▸ Action item: Copying each record below exactly is the whole task.

▸ Records for this exercise:
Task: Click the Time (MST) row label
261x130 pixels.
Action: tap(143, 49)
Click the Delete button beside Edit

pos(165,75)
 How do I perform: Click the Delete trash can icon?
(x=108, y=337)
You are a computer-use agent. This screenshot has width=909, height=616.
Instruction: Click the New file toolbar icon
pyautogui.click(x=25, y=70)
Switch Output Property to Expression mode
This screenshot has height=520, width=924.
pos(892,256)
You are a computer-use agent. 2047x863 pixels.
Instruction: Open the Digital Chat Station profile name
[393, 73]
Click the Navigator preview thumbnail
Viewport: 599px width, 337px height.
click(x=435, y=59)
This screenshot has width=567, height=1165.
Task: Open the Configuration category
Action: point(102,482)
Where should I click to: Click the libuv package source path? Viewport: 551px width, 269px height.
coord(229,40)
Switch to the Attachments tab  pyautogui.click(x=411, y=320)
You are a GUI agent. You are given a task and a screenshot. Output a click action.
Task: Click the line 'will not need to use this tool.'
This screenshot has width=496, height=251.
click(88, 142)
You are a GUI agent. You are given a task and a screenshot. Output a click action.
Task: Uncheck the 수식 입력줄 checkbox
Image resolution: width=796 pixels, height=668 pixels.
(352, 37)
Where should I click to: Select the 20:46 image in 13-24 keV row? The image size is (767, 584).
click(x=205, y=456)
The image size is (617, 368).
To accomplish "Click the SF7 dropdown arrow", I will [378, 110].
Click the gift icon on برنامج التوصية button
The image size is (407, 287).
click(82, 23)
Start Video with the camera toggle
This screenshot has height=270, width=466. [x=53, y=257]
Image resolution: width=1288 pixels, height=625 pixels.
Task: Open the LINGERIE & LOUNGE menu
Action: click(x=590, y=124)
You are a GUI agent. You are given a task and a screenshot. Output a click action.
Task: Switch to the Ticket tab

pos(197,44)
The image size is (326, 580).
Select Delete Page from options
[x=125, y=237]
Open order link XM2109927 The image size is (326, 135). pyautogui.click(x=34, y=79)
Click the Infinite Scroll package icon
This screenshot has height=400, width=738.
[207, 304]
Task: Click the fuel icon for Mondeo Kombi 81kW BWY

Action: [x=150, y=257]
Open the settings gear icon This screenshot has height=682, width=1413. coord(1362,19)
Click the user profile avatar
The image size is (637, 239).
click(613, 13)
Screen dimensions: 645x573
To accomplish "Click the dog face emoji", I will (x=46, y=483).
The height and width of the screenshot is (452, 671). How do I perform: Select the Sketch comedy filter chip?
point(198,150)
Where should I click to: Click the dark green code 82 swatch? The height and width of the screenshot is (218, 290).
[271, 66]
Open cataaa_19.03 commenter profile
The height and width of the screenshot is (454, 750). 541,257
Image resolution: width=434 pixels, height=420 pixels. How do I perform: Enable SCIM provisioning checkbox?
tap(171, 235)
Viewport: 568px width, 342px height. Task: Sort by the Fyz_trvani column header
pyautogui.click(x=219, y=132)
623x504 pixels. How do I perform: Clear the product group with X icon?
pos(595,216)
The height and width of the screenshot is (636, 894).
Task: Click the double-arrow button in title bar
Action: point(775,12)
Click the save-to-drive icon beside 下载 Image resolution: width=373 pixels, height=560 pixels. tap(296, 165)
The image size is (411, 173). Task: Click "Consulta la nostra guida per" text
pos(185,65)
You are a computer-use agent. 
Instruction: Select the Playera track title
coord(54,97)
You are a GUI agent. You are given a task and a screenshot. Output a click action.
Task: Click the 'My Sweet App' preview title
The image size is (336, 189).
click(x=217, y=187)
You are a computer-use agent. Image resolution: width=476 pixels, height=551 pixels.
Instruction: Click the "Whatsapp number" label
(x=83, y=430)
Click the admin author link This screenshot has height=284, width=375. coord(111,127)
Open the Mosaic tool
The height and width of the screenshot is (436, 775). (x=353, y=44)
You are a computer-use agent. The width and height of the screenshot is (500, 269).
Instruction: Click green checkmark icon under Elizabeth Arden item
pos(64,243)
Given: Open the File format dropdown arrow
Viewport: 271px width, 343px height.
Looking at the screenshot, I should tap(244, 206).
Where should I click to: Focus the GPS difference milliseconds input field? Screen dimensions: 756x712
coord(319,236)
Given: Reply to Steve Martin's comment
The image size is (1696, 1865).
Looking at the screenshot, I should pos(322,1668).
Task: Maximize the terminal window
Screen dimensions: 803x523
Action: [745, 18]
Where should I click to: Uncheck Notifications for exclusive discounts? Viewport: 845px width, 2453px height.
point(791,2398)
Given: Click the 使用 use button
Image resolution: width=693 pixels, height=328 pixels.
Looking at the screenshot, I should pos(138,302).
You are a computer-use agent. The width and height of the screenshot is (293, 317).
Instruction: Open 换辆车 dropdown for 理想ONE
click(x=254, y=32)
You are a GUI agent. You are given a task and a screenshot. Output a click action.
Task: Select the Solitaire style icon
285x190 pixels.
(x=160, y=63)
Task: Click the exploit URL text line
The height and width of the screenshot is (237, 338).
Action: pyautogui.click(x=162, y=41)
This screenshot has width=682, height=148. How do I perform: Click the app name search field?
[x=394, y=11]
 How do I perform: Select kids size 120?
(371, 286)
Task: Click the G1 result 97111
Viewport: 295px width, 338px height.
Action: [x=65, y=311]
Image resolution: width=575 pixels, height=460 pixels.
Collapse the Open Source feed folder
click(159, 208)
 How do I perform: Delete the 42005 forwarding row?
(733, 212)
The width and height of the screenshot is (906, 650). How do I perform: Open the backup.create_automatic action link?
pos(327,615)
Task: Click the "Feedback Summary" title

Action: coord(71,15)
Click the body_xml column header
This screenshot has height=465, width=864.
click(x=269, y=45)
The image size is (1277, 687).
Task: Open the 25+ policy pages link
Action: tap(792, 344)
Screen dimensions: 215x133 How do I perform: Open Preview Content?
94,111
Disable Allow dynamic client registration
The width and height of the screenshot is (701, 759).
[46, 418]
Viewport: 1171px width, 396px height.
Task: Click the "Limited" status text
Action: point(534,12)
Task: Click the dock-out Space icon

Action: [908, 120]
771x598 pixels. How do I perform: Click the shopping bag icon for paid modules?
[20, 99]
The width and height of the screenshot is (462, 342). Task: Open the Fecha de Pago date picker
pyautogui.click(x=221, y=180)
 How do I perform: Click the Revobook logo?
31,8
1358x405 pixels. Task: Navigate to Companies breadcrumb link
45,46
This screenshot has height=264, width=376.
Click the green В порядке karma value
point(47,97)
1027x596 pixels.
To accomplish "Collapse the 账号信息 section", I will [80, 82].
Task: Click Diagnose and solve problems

▸ Solution to this problem:
Task: Click the Time (MST) row label
261x130 pixels.
Action: tap(143, 49)
Click the Delete button beside Edit

pos(165,75)
 How do I perform: Click the Delete trash can icon?
(x=108, y=337)
You are a computer-use agent. This screenshot has width=909, height=616.
Instruction: Click the New file toolbar icon
pyautogui.click(x=25, y=70)
Switch Output Property to Expression mode
This screenshot has height=520, width=924.
pos(892,256)
You are a computer-use agent. 2047x863 pixels.
Instruction: Open the Digital Chat Station profile name
[393, 73]
Click the Navigator preview thumbnail
Viewport: 599px width, 337px height.
click(x=435, y=59)
This screenshot has width=567, height=1165.
Task: Open the Configuration category
Action: point(102,482)
Where should I click to: Click the libuv package source path? Viewport: 551px width, 269px height.
coord(229,40)
Switch to the Attachments tab  pyautogui.click(x=411, y=320)
You are a GUI agent. You are given a task and a screenshot. Output a click action.
Task: Click the line 'will not need to use this tool.'
This screenshot has width=496, height=251.
click(88, 142)
You are a GUI agent. You are given a task and a screenshot. Output a click action.
Task: Uncheck the 수식 입력줄 checkbox
Image resolution: width=796 pixels, height=668 pixels.
(352, 37)
Where should I click to: Select the 20:46 image in 13-24 keV row? The image size is (767, 584).
click(x=205, y=456)
The image size is (617, 368).
To accomplish "Click the SF7 dropdown arrow", I will [378, 110].
Click the gift icon on برنامج التوصية button
The image size is (407, 287).
click(82, 23)
Start Video with the camera toggle
This screenshot has height=270, width=466. [x=53, y=257]
Image resolution: width=1288 pixels, height=625 pixels.
Task: Open the LINGERIE & LOUNGE menu
Action: click(x=590, y=124)
You are a GUI agent. You are given a task and a screenshot. Output a click action.
Task: Switch to the Ticket tab

pos(197,44)
The image size is (326, 580).
Select Delete Page from options
[x=125, y=237]
Open order link XM2109927 The image size is (326, 135). pyautogui.click(x=34, y=79)
Click the Infinite Scroll package icon
This screenshot has height=400, width=738.
[207, 304]
Task: Click the fuel icon for Mondeo Kombi 81kW BWY

Action: [x=150, y=257]
Open the settings gear icon This screenshot has height=682, width=1413. coord(1362,19)
Click the user profile avatar
The image size is (637, 239).
click(613, 13)
Screen dimensions: 645x573
To accomplish "Click the dog face emoji", I will (x=46, y=483).
The height and width of the screenshot is (452, 671). How do I perform: Select the Sketch comedy filter chip?
point(198,150)
Where should I click to: Click the dark green code 82 swatch? The height and width of the screenshot is (218, 290).
[271, 66]
Open cataaa_19.03 commenter profile
The height and width of the screenshot is (454, 750). 541,257
Image resolution: width=434 pixels, height=420 pixels. How do I perform: Enable SCIM provisioning checkbox?
tap(171, 235)
Viewport: 568px width, 342px height. Task: Sort by the Fyz_trvani column header
pyautogui.click(x=219, y=132)
623x504 pixels. How do I perform: Clear the product group with X icon?
pos(595,216)
The height and width of the screenshot is (636, 894).
Task: Click the double-arrow button in title bar
Action: point(775,12)
Click the save-to-drive icon beside 下载 Image resolution: width=373 pixels, height=560 pixels. tap(296, 165)
The image size is (411, 173). Task: Click "Consulta la nostra guida per" text
pos(185,65)
You are a computer-use agent. 
Instruction: Select the Playera track title
coord(54,97)
You are a GUI agent. You are given a task and a screenshot. Output a click action.
Task: Click the 'My Sweet App' preview title
The image size is (336, 189).
click(x=217, y=187)
You are a computer-use agent. Image resolution: width=476 pixels, height=551 pixels.
Instruction: Click the "Whatsapp number" label
(x=83, y=430)
Click the admin author link This screenshot has height=284, width=375. coord(111,127)
Open the Mosaic tool
The height and width of the screenshot is (436, 775). (x=353, y=44)
You are a computer-use agent. The width and height of the screenshot is (500, 269).
Instruction: Click green checkmark icon under Elizabeth Arden item
pos(64,243)
Given: Open the File format dropdown arrow
Viewport: 271px width, 343px height.
Looking at the screenshot, I should tap(244, 206).
Where should I click to: Focus the GPS difference milliseconds input field? Screen dimensions: 756x712
coord(319,236)
Given: Reply to Steve Martin's comment
The image size is (1696, 1865).
Looking at the screenshot, I should pos(322,1668).
Task: Maximize the terminal window
Screen dimensions: 803x523
Action: [745, 18]
Where should I click to: Uncheck Notifications for exclusive discounts? Viewport: 845px width, 2453px height.
point(791,2398)
Given: Click the 使用 use button
Image resolution: width=693 pixels, height=328 pixels.
Looking at the screenshot, I should pos(138,302).
You are a computer-use agent. The width and height of the screenshot is (293, 317).
Instruction: Open 换辆车 dropdown for 理想ONE
click(x=254, y=32)
You are a GUI agent. You are given a task and a screenshot. Output a click action.
Task: Select the Solitaire style icon
285x190 pixels.
(x=160, y=63)
Task: Click the exploit URL text line
The height and width of the screenshot is (237, 338).
Action: pyautogui.click(x=162, y=41)
This screenshot has width=682, height=148. How do I perform: Click the app name search field?
[x=394, y=11]
 How do I perform: Select kids size 120?
(371, 286)
Task: Click the G1 result 97111
Viewport: 295px width, 338px height.
Action: [x=65, y=311]
Image resolution: width=575 pixels, height=460 pixels.
Collapse the Open Source feed folder
click(159, 208)
 How do I perform: Delete the 42005 forwarding row?
(733, 212)
The width and height of the screenshot is (906, 650). How do I perform: Open the backup.create_automatic action link?
pos(327,615)
Task: Click the "Feedback Summary" title

Action: coord(71,15)
Click the body_xml column header
This screenshot has height=465, width=864.
click(x=269, y=45)
The image size is (1277, 687).
Task: Open the 25+ policy pages link
Action: tap(792, 344)
Screen dimensions: 215x133 How do I perform: Open Preview Content?
94,111
Disable Allow dynamic client registration
The width and height of the screenshot is (701, 759).
[46, 418]
Viewport: 1171px width, 396px height.
Task: Click the "Limited" status text
Action: point(534,12)
Task: Click the dock-out Space icon

Action: [908, 120]
771x598 pixels. How do I perform: Click the shopping bag icon for paid modules?
[20, 99]
The width and height of the screenshot is (462, 342). Task: Open the Fecha de Pago date picker
pyautogui.click(x=221, y=180)
 How do I perform: Click the Revobook logo?
31,8
1358x405 pixels. Task: Navigate to Companies breadcrumb link
45,46
This screenshot has height=264, width=376.
Click the green В порядке karma value
point(47,97)
1027x596 pixels.
To accomplish "Collapse the 账号信息 section", I will [80, 82].
Task: Click Diagnose and solve problems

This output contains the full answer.